The Answer in 60 Seconds
A single workplace event has injured three or more workers — structural collapse, gas release, scaffold failure, fire, electrical incident. SCDF is on scene, police are investigating, Ministry of Manpower (MOM) is classifying it as a "major incident" under the Workplace Safety and Health Act 2006. Critical first 6 hours: (1) site lockdown — do not move equipment unless SCDF directs; (2) issue written instruction to your VSS provider extending footage retention from 30 to 180 days BEFORE routine rotation overwrites (mandatory for projects ≥ SGD 5m since 1 June 2024); (3) preserve permit-to-work documentation, witness accounts taken separately, gas detector calibration logs, equipment maintenance records; (4) activate WICA insurer 24-hour line. First 72 hours: WSH (Incident Reporting) Regulations notification via MOM iReport, hospital coordination, family notification, Workplace Safety and Health Officer designation. First 14 days: Demerit Points System exposure (25+ points / 18 months can debar new foreign worker passes), mandatory external safety audit if classified "major injuries," potential Top Executive WSH Programme attendance for CEO/Board. Insurance angles: WICA mandatory designated insurer (per Article 269 framework); public liability if third parties injured; D&O notification immediately on receipt of any MOM investigation correspondence (claims-made trigger); BI typically excluded for stop-work order period — specific carve-back required. Enforcement context: maximum first-conviction WSH fine raised to SGD 50,000 from 1 June 2024; 43 workplace fatalities recorded in 2024; nine construction sites received stop-work orders in 2H2024.
The Sourced Detail
A multi-casualty workplace event compresses several different operational and statutory clocks into the same first 24 hours. The actions taken in those hours determine whether the SME's WICA, public liability, and D&O insurance positions are preserved or compromised — independent of the underlying merits of the incident.

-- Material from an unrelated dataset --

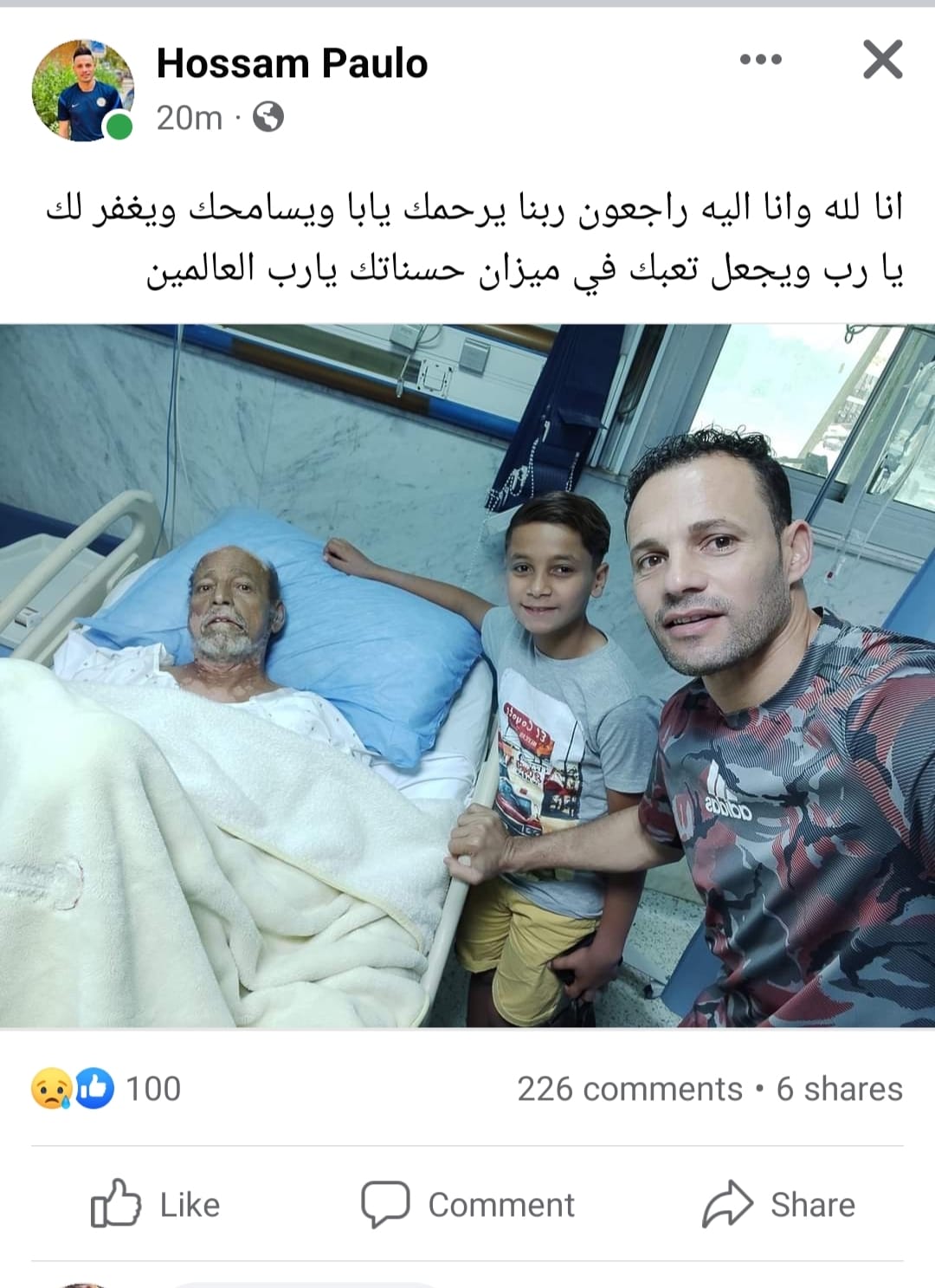Open the hospital photo in full view
The width and height of the screenshot is (935, 1288).
pyautogui.click(x=468, y=676)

Statutory framework engaged
Primary statute. Workplace Safety and Health Act 2006 — Part 4 establishes the duties of workplace stakeholders: occupiers under section 11, employers under section 12, principals under section 14.

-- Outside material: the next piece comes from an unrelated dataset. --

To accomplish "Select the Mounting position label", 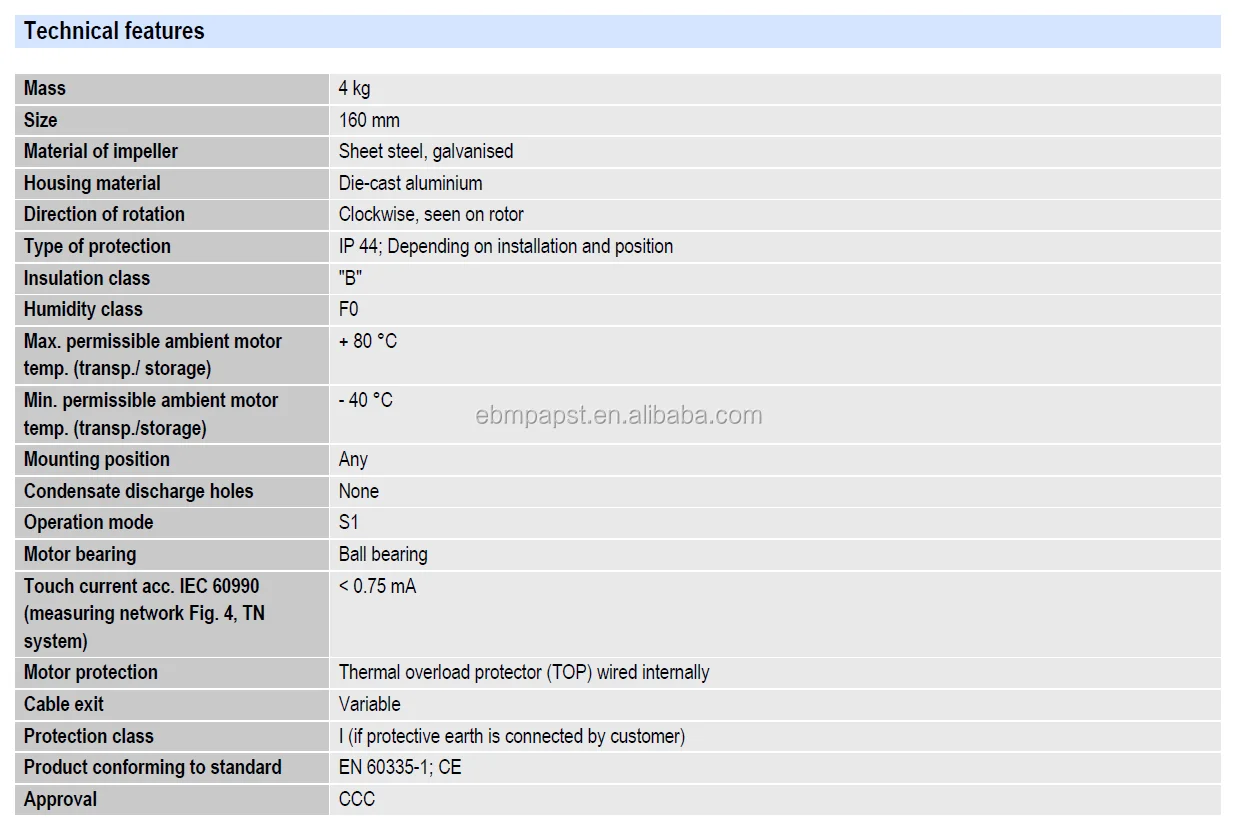I will coord(97,459).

Reporting framework. Workplace Safety and Health (Incident Reporting) Regulations — requires reporting of workplace incidents, dangerous occurrences, and occupational diseases.
Penalty framework. Workplace Safety and Health (Amendment of Penalties) Regulations 2024 — effective 1 June 2024, raised the maximum fine for a WSH subsidiary-legislation breach that is a major cause of serious harm to SGD 50,000 (tiered: SGD 20,000 for a contributing-factor breach; SGD 10,000 or below for administrative breaches).
VSS framework. WSH (General Provisions) (Amendment No. 2) Regulations 2024 — mandatory video surveillance system for projects ≥ SGD 5m contract sum, retention 30 days normal / 180 days post-incident, 1080p HD / 12 fps minimum.
Compensation framework. Work Injury Compensation Act 2019 — mandatory designated insurer cover, limits raised effective 1 November 2025.
Hour-by-hour response
Hour 0-1 — Triage and immediate safety.
- Account for all workers — confirm casualty count
- Coordinate with SCDF on rescue and medical evacuation
- Cordon area; do not allow movement of equipment unless SCDF directs
- Identify on-site Workplace Safety and Health Officer (mandatory for ≥ 100 employees)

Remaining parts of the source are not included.